Dipankar DasSumi BangShengmin ZhangInsup NohPublished in: Nanomaterials (Basel, Switzerland) (2017)
In this article, a hybrid gel has been developed using sodium alginate (Alg) and α-tricalcium phosphate (α-TCP) particles through ionic crosslinking process for the application in bone tissue engineering. The effects of pH and composition of the gel on osteoblast cells (MC3T3) response and bioactive molecules release have been evaluated. At first, a slurry of Alg and α-TCP has been prepared using an ultrasonicator for the homogeneous distribution of α-TCP particles in the Alg network and to achieve adequate interfacial interaction between them. After that, CaCl2 solution has been added to the slurry so that ionic crosslinked gel (Alg-α-TCP) is formed. The developed hybrid gel has been physico-chemically characterized using Fourier transform infrared (FTIR) spectroscopy, scanning electron microscopy (SEM) and a swelling study.
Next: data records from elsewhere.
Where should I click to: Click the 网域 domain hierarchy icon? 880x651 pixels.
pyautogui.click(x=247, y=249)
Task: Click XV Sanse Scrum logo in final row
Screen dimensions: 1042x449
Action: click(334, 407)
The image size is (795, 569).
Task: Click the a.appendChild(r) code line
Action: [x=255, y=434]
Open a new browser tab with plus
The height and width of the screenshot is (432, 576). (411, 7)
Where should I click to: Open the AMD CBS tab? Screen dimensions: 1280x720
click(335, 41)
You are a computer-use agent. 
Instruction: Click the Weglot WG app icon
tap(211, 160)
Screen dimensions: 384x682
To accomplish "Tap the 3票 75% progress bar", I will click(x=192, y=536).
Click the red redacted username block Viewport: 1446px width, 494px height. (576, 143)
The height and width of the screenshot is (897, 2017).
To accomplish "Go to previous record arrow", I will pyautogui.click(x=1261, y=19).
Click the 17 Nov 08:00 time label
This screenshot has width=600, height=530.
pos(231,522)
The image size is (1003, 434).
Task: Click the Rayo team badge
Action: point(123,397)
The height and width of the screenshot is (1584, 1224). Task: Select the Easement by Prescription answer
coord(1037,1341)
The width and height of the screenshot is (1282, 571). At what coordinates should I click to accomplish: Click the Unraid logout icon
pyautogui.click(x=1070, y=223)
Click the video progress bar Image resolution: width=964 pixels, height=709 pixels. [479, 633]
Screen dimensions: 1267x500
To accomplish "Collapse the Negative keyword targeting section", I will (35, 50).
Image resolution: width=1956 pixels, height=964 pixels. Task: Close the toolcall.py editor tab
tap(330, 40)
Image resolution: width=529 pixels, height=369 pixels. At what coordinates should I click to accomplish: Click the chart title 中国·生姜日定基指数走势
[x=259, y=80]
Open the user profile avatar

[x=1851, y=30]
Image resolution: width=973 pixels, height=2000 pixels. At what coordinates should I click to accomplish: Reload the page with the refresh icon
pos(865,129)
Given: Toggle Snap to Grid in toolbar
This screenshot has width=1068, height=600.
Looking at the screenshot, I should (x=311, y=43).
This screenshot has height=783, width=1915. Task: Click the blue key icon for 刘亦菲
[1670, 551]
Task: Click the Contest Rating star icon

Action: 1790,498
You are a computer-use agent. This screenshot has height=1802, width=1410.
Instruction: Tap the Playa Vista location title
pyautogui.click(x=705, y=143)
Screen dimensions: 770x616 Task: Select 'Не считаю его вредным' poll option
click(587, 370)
The SEM analysis depicted the presence of α-TCP micro-particles on the surface of the hybrid gel, while cross-section images signified that the α-TCP particles are fully embedded in the porous gel network. Different % swelling ratio at pH 4, 7 and 7.4 confirmed the pH responsiveness of the Alg-α-TCP gel. The hybrid gel having lower % α-TCP particles showed higher % swelling at pH 7.4. The hybrid gel demonstrated a faster release rate of bovine serum albumin (BSA), tetracycline (TCN) and dimethyloxalylglycine (DMOG) at pH 7.4 and for the grade having lower % α-TCP particles. The MC3T3 cells are viable inside the hybrid gel, while the rate of cell proliferation is higher at pH 7.4 compared to pH 7. The in vitro cytotoxicity analysis using thiazolyl blue tetrazolium bromide (MTT), bromodeoxyuridine (BrdU) and neutral red assays ascertained that the hybrid gel is non-toxic for MC3T3 cells. The experimental results implied that the non-toxic and biocompatible Alg-α-TCP hybrid gel could be used as scaffold in bone tissue engineering.